--- REQUIRED WORK ---
In the records that follow, the lines from the one containing "Search (27, 2488)" to the one containing "Rappel de préservatifs (55, 2183)", inclusive, are to be given again exactly.

Stored data entries
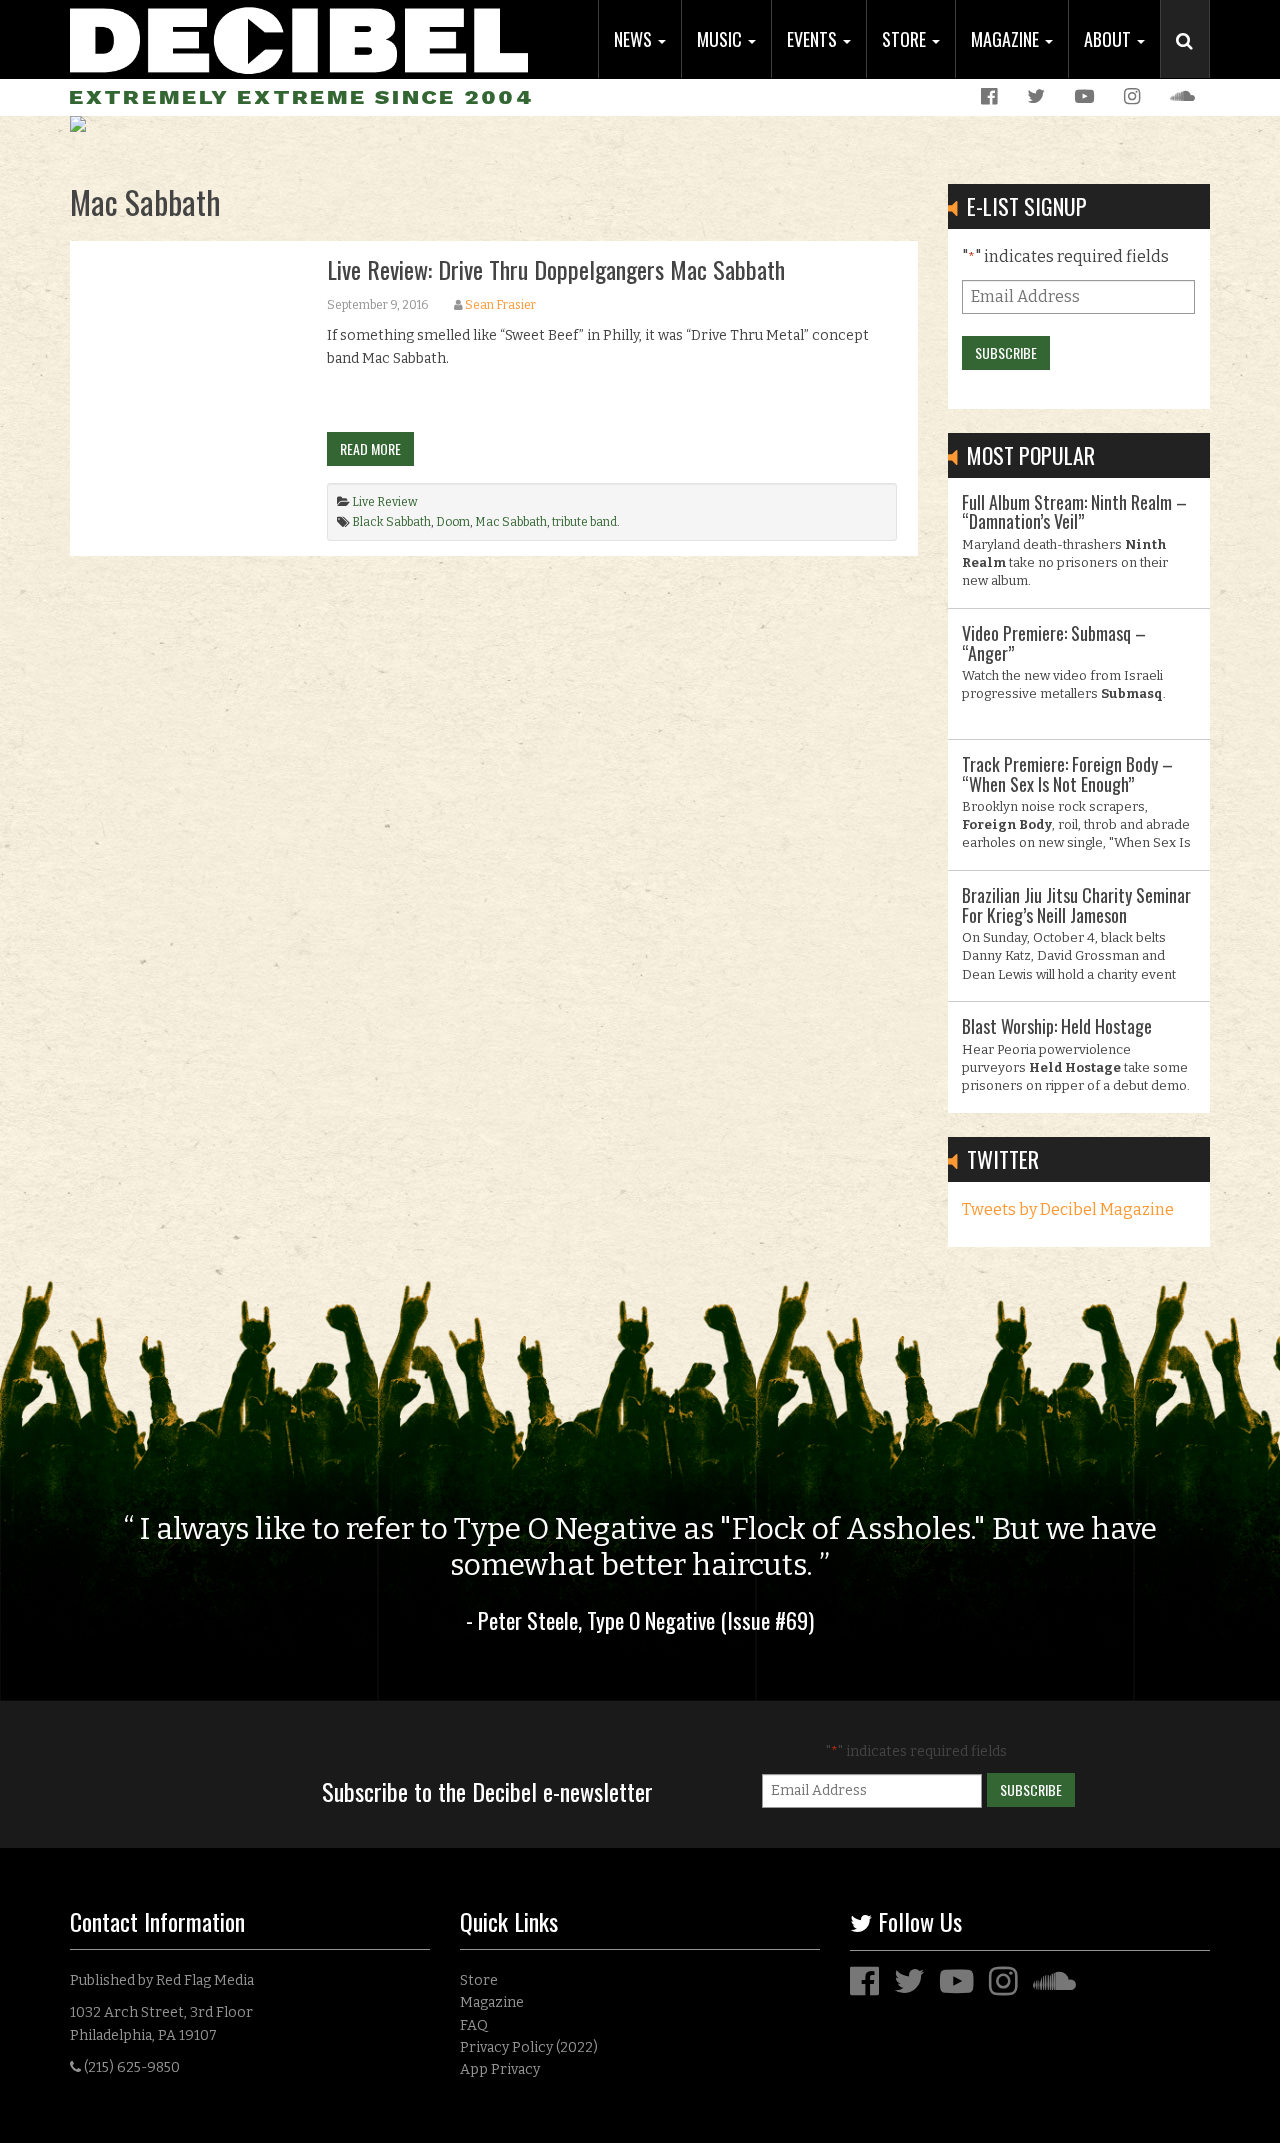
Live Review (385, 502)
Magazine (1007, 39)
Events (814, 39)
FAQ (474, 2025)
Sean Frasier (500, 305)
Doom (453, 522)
...
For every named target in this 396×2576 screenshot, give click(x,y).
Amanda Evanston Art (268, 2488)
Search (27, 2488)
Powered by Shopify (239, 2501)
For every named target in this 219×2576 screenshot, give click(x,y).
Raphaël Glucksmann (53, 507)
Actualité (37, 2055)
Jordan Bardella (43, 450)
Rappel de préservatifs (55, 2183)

--- EXERCISE OUTPUT ---
Search (27, 2488)
Powered by Shopify (239, 2501)
For every named target in this 219×2576 screenshot, give click(x,y).
Raphaël Glucksmann (53, 507)
Actualité (37, 2055)
Jordan Bardella (43, 450)
Rappel de préservatifs (55, 2183)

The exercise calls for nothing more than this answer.